● Directions:
What you return must be the complete listing, unchanged.

● The data:
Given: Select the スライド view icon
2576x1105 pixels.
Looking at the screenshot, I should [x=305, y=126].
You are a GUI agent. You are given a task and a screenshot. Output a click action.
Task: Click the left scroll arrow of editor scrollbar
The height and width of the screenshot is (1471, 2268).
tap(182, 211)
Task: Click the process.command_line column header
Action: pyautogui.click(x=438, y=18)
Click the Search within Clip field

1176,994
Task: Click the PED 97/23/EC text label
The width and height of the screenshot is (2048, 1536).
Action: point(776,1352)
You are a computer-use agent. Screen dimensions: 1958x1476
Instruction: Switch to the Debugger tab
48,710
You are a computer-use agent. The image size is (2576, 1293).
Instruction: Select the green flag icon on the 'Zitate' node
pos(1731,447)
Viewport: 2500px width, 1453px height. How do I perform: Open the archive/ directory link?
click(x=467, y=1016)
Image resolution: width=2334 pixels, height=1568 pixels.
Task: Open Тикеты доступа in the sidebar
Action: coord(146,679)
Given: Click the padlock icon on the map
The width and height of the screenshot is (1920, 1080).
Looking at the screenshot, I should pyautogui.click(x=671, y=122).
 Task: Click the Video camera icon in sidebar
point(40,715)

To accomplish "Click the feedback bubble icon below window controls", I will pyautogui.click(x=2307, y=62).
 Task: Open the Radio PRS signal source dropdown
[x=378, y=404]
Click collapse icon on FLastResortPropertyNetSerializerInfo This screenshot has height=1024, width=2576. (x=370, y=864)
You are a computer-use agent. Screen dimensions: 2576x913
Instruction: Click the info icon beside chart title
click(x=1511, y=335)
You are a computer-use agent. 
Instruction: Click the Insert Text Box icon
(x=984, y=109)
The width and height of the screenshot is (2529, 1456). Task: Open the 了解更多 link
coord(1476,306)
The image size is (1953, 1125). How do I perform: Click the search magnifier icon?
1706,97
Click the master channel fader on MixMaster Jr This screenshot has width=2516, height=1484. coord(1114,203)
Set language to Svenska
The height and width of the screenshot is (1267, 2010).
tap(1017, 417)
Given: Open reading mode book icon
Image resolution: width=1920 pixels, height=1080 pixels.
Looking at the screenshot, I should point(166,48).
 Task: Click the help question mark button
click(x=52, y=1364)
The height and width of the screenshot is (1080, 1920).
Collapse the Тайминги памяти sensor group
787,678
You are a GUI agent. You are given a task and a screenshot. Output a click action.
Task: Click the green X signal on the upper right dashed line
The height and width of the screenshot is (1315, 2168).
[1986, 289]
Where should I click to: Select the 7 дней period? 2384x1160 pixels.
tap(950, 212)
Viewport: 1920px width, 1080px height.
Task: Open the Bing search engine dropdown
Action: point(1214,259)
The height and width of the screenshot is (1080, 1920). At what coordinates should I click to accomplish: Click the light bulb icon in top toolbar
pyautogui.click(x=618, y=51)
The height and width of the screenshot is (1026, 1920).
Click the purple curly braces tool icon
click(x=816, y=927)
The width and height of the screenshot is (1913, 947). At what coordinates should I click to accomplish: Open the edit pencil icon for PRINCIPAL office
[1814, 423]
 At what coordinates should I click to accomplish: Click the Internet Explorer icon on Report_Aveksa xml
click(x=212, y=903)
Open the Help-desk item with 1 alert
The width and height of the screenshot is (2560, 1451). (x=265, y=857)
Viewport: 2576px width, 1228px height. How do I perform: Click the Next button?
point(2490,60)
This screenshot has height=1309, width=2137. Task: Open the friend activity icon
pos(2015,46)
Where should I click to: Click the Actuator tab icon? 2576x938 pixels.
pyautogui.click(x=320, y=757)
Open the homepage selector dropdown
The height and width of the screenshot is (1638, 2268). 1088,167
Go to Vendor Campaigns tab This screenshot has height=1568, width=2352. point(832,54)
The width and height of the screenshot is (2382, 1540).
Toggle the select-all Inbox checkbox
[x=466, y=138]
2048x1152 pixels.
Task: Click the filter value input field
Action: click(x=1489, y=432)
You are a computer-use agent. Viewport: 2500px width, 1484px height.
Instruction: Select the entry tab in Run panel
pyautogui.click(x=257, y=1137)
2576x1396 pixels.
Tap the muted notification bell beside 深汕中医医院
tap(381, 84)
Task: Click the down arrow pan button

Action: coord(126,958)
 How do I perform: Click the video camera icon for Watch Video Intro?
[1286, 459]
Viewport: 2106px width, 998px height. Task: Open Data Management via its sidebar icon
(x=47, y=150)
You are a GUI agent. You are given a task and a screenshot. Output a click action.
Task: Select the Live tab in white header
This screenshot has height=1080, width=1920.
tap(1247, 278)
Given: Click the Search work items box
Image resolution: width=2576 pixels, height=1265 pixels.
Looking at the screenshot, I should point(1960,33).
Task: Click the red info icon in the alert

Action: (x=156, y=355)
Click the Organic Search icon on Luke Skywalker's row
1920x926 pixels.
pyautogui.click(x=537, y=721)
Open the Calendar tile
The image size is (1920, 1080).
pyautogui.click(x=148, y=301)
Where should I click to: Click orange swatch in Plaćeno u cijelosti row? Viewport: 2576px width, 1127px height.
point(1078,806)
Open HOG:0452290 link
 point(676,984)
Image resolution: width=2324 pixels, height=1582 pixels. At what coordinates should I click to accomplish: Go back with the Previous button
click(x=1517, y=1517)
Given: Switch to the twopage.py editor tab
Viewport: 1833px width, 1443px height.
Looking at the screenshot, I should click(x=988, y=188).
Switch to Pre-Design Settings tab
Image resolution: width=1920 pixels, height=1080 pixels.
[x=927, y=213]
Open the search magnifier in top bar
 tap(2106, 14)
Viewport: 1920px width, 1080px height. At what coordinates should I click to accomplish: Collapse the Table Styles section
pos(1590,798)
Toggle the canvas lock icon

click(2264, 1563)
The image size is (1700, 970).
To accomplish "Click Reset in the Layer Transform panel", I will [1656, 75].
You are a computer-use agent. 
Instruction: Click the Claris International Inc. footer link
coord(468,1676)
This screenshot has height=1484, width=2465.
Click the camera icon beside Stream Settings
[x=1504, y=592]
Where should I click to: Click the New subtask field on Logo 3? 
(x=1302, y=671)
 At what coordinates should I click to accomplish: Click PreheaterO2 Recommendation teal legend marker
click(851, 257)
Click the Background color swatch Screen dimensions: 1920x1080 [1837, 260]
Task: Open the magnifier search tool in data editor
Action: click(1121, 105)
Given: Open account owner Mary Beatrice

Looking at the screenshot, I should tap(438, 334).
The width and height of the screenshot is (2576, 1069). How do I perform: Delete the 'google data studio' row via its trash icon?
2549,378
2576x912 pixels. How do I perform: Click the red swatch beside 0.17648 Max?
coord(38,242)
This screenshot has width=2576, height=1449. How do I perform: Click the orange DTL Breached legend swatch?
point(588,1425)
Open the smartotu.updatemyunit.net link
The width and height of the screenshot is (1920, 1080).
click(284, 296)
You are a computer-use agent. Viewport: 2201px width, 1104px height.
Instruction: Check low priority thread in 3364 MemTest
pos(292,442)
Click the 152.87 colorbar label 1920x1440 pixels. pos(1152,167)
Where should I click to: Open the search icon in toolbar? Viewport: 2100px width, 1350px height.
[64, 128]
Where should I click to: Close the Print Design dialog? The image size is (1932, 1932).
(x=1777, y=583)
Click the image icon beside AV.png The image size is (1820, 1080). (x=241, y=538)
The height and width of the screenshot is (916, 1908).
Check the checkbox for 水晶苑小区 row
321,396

● Response area:
Given: Select the スライド view icon
2576x1105 pixels.
Looking at the screenshot, I should [x=305, y=126].
You are a GUI agent. You are given a task and a screenshot. Output a click action.
Task: Click the left scroll arrow of editor scrollbar
The height and width of the screenshot is (1471, 2268).
tap(182, 211)
Task: Click the process.command_line column header
Action: pyautogui.click(x=438, y=18)
Click the Search within Clip field

1176,994
Task: Click the PED 97/23/EC text label
The width and height of the screenshot is (2048, 1536).
Action: point(776,1352)
You are a computer-use agent. Screen dimensions: 1958x1476
Instruction: Switch to the Debugger tab
48,710
You are a computer-use agent. The image size is (2576, 1293).
Instruction: Select the green flag icon on the 'Zitate' node
pos(1731,447)
Viewport: 2500px width, 1453px height. How do I perform: Open the archive/ directory link?
click(x=467, y=1016)
Image resolution: width=2334 pixels, height=1568 pixels.
Task: Open Тикеты доступа in the sidebar
Action: coord(146,679)
Given: Click the padlock icon on the map
The width and height of the screenshot is (1920, 1080).
Looking at the screenshot, I should pyautogui.click(x=671, y=122).
 Task: Click the Video camera icon in sidebar
point(40,715)

To accomplish "Click the feedback bubble icon below window controls", I will pyautogui.click(x=2307, y=62).
 Task: Open the Radio PRS signal source dropdown
[x=378, y=404]
Click collapse icon on FLastResortPropertyNetSerializerInfo This screenshot has height=1024, width=2576. (x=370, y=864)
You are a computer-use agent. Screen dimensions: 2576x913
Instruction: Click the info icon beside chart title
click(x=1511, y=335)
You are a computer-use agent. 
Instruction: Click the Insert Text Box icon
(x=984, y=109)
The width and height of the screenshot is (2529, 1456). Task: Open the 了解更多 link
coord(1476,306)
The image size is (1953, 1125). How do I perform: Click the search magnifier icon?
1706,97
Click the master channel fader on MixMaster Jr This screenshot has width=2516, height=1484. coord(1114,203)
Set language to Svenska
The height and width of the screenshot is (1267, 2010).
tap(1017, 417)
Given: Open reading mode book icon
Image resolution: width=1920 pixels, height=1080 pixels.
Looking at the screenshot, I should point(166,48).
 Task: Click the help question mark button
click(x=52, y=1364)
The height and width of the screenshot is (1080, 1920).
Collapse the Тайминги памяти sensor group
787,678
You are a GUI agent. You are given a task and a screenshot. Output a click action.
Task: Click the green X signal on the upper right dashed line
The height and width of the screenshot is (1315, 2168).
[1986, 289]
Where should I click to: Select the 7 дней period? 2384x1160 pixels.
tap(950, 212)
Viewport: 1920px width, 1080px height.
Task: Open the Bing search engine dropdown
Action: point(1214,259)
The height and width of the screenshot is (1080, 1920). At what coordinates should I click to accomplish: Click the light bulb icon in top toolbar
pyautogui.click(x=618, y=51)
The height and width of the screenshot is (1026, 1920).
Click the purple curly braces tool icon
click(x=816, y=927)
The width and height of the screenshot is (1913, 947). At what coordinates should I click to accomplish: Open the edit pencil icon for PRINCIPAL office
[1814, 423]
 At what coordinates should I click to accomplish: Click the Internet Explorer icon on Report_Aveksa xml
click(x=212, y=903)
Open the Help-desk item with 1 alert
The width and height of the screenshot is (2560, 1451). (x=265, y=857)
Viewport: 2576px width, 1228px height. How do I perform: Click the Next button?
point(2490,60)
This screenshot has height=1309, width=2137. Task: Open the friend activity icon
pos(2015,46)
Where should I click to: Click the Actuator tab icon? 2576x938 pixels.
pyautogui.click(x=320, y=757)
Open the homepage selector dropdown
The height and width of the screenshot is (1638, 2268). 1088,167
Go to Vendor Campaigns tab This screenshot has height=1568, width=2352. point(832,54)
The width and height of the screenshot is (2382, 1540).
Toggle the select-all Inbox checkbox
[x=466, y=138]
2048x1152 pixels.
Task: Click the filter value input field
Action: click(x=1489, y=432)
You are a computer-use agent. Viewport: 2500px width, 1484px height.
Instruction: Select the entry tab in Run panel
pyautogui.click(x=257, y=1137)
2576x1396 pixels.
Tap the muted notification bell beside 深汕中医医院
tap(381, 84)
Task: Click the down arrow pan button

Action: coord(126,958)
 How do I perform: Click the video camera icon for Watch Video Intro?
[1286, 459]
Viewport: 2106px width, 998px height. Task: Open Data Management via its sidebar icon
(x=47, y=150)
You are a GUI agent. You are given a task and a screenshot. Output a click action.
Task: Select the Live tab in white header
This screenshot has height=1080, width=1920.
tap(1247, 278)
Given: Click the Search work items box
Image resolution: width=2576 pixels, height=1265 pixels.
Looking at the screenshot, I should point(1960,33).
Task: Click the red info icon in the alert

Action: (x=156, y=355)
Click the Organic Search icon on Luke Skywalker's row
1920x926 pixels.
pyautogui.click(x=537, y=721)
Open the Calendar tile
The image size is (1920, 1080).
pyautogui.click(x=148, y=301)
Where should I click to: Click orange swatch in Plaćeno u cijelosti row? Viewport: 2576px width, 1127px height.
point(1078,806)
Open HOG:0452290 link
 point(676,984)
Image resolution: width=2324 pixels, height=1582 pixels. At what coordinates should I click to accomplish: Go back with the Previous button
click(x=1517, y=1517)
Given: Switch to the twopage.py editor tab
Viewport: 1833px width, 1443px height.
Looking at the screenshot, I should click(x=988, y=188).
Switch to Pre-Design Settings tab
Image resolution: width=1920 pixels, height=1080 pixels.
[x=927, y=213]
Open the search magnifier in top bar
 tap(2106, 14)
Viewport: 1920px width, 1080px height. At what coordinates should I click to accomplish: Collapse the Table Styles section
pos(1590,798)
Toggle the canvas lock icon

click(2264, 1563)
The image size is (1700, 970).
To accomplish "Click Reset in the Layer Transform panel", I will [1656, 75].
You are a computer-use agent. 
Instruction: Click the Claris International Inc. footer link
coord(468,1676)
This screenshot has height=1484, width=2465.
Click the camera icon beside Stream Settings
[x=1504, y=592]
Where should I click to: Click the New subtask field on Logo 3? 
(x=1302, y=671)
 At what coordinates should I click to accomplish: Click PreheaterO2 Recommendation teal legend marker
click(851, 257)
Click the Background color swatch Screen dimensions: 1920x1080 [1837, 260]
Task: Open the magnifier search tool in data editor
Action: click(1121, 105)
Given: Open account owner Mary Beatrice

Looking at the screenshot, I should tap(438, 334).
The width and height of the screenshot is (2576, 1069). How do I perform: Delete the 'google data studio' row via its trash icon?
2549,378
2576x912 pixels. How do I perform: Click the red swatch beside 0.17648 Max?
coord(38,242)
This screenshot has width=2576, height=1449. How do I perform: Click the orange DTL Breached legend swatch?
point(588,1425)
Open the smartotu.updatemyunit.net link
The width and height of the screenshot is (1920, 1080).
click(284, 296)
You are a computer-use agent. Viewport: 2201px width, 1104px height.
Instruction: Check low priority thread in 3364 MemTest
pos(292,442)
Click the 152.87 colorbar label 1920x1440 pixels. pos(1152,167)
Where should I click to: Open the search icon in toolbar? Viewport: 2100px width, 1350px height.
[64, 128]
Where should I click to: Close the Print Design dialog? The image size is (1932, 1932).
(x=1777, y=583)
Click the image icon beside AV.png The image size is (1820, 1080). (x=241, y=538)
The height and width of the screenshot is (916, 1908).
Check the checkbox for 水晶苑小区 row
321,396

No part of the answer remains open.